Maintenant qu’il a la majorité (relative) au parlement, le président Milei a donc les mains plus libres pour imposer ses réforme ultra-libérales.
Premier volet ces jours-ci, avec la grande réforme du droit du travail, qui va être présentée aux députés. But affiché : faire redémarrer l’emploi dans un pays miné par ce qu’on appelle l’emploi informel, qu’on appellerait chez nous, le travail au noir. Selon les sources, celui-ci concernerait entre 40 et 50 % de l’emploi effectif argentin. Une paille.
Solution préconisée : inciter les employeurs « officiels » en simplifiant au maximum le droit du travail. Traduisez : faire en sorte que la loi n’entrave pas trop les relations entre employeurs et employés. Sous-texte : arrêtons d’ennuyer les employeurs avec des lois trop contraignantes.

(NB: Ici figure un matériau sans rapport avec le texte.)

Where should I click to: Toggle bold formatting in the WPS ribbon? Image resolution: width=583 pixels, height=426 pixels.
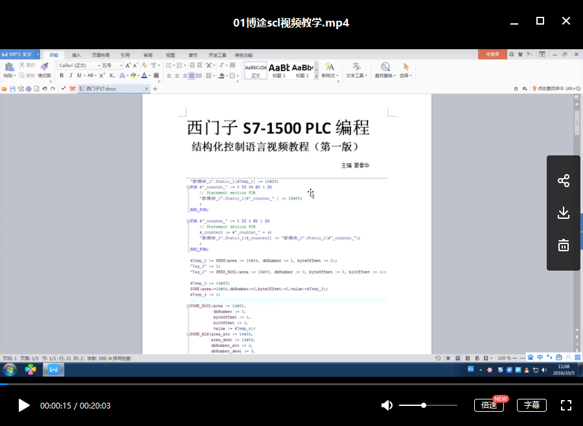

L’axe principal, c’est de favoriser au maximum les négociations internes, au détriment de règles nationales. Autrement dit : le droit du travail est subordonné à la négociation directe entre patron et salarié.
Quelques exemples.
1. La durée du travail. Jusqu’ici, la durée hebdomadaire et journalière du travail était régie par une convention collective s’appliquant à toutes les entreprise, privées comme publiques. Place désormais à « la banque horaire ». Cela supprime de fait les heures supplémentaires, faisant faire au passage de substantielles économies aux employeurs. Le principe, c’est la flexibilité. L’employeur peut décider de répartir les heures dues par l’employé selon les besoins. En clair : un jour, il peut demander à l’employé de travailler deux heures de plus, et lui dire que le surlendemain, il partira deux heures avant la fin de sa journée. Autrement dit, on pourra ainsi faire des journée de douze heures en toute légalité, et au tarif normal !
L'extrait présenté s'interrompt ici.